Regardless, to better understand the variation between γ-PGA-based formulations and more cosmetic formats, the flow profile was further compared with a commercial γ-PGA-based lotion sold by Boots, UK, and another commercially available butter (
Figure 9B). The γ-PGA lotion displayed approximately Log 4 less viscosity across all shear rates compared to steric-acid-based γ-PGA formulations. Differently, the commercially available shea butter presented a rheological profile in between that of steric-acid-based γ-PGA, standard body butter, and E45.
In an attempt to further elucidate the effect of γ-PGA on the rheological of creams with different base lipids, the steric acid component was completely replaced with extra virgin olive oil. For comparison purposes, only one of the three commercial γ-PGAs was employed to formulate this new cream formulation as no significant variation in rheological profile between different commercial γ-PGAs with the same base materials were observed (
Figure 9A,B). It has been previously described within the literature the beneficial effect of extra virgin olive oil (EVO) on the skin [
51]. The effect of extra virgin γ-PGA as a rheological modifier to improve the sensation of the cream on the skin was further investigate (
Figure 9C). It can be observed from
Figure 9C that at lower shear rates, EVO-based formulations presented lower viscosity compared to E45 and body creams; differently, at higher shear rates, the viscosity became comparable or higher compared to both E45 and body creams, suggesting shear-dependent thickening commonly observed with gums, cyclodextrin, and the resulting interaction of the two species [
52,
53,
54]. From our observations in
Figure 9A–C, if the consistency of creams or butters is required, it could be further improved by substituting the lipid component (
Figure 9C) or by tailoring the ratio between more viscous steric-acid-like components and less viscous oily components such as EVO or similar (
Figure 9D).
To further validate the hypothesis on the ratio of steric acid and EVO and the resulting flow profile, a 50:50 EVO/steric acid formulation was assessed within
Figure 9D. Surprisingly, the variation in rheological profile between an EVO-only formulation and a 50:50 EVO/steric acid formulation was not as expected. Firstly, the initial viscosity of the cream was not significantly different between the two. In fact, the variation was observed in the delta viscosity between low and high shear rates, where, with the EVO-only formulation, this was quite significant and, differently from the 50:50 EVO/steric acid formulation, the viscosity was maintained quite constantly throughout the shear spectrum. This was particularly surprising as it was the opposite of what was observed with the EVO-only rheological profile (see
Figure 9C) in which the delta viscosity was lower across the shear spectrum compared to the higher delta viscosity for the 50:50 EVO/steric acid mixture, as displayed in
Figure 9D. Such variation in properties underlies the crucial effect that formulation components, including γ-PGA, exhibit on the overall formulation as a function of shear rates. It is therefore inherently more complex to create formulations which such active components compared to smaller-molecule-dominant formulations.

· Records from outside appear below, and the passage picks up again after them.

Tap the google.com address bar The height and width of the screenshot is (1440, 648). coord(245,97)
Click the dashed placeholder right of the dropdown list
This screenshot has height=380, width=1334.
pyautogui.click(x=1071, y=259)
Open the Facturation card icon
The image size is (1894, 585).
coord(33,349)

Further to investigating the impact of the ratio between more viscous and less viscous components, the effect of different lipids was evaluated. For instance, within
Figure 9D, we summarise the effect of beeswax on the overall cream formulation compared to beeswax- and EVO-based formulations. Interestingly, beeswax displayed even lower delta viscosity as a function of shear rate throughout the spectra. It will be therefore crucial to further investigate the behaviour of intra-formulation (gum Arabic, cyclodextrin, γ-PGA) with the lipid component and their effect upon the rheological profile of the cream.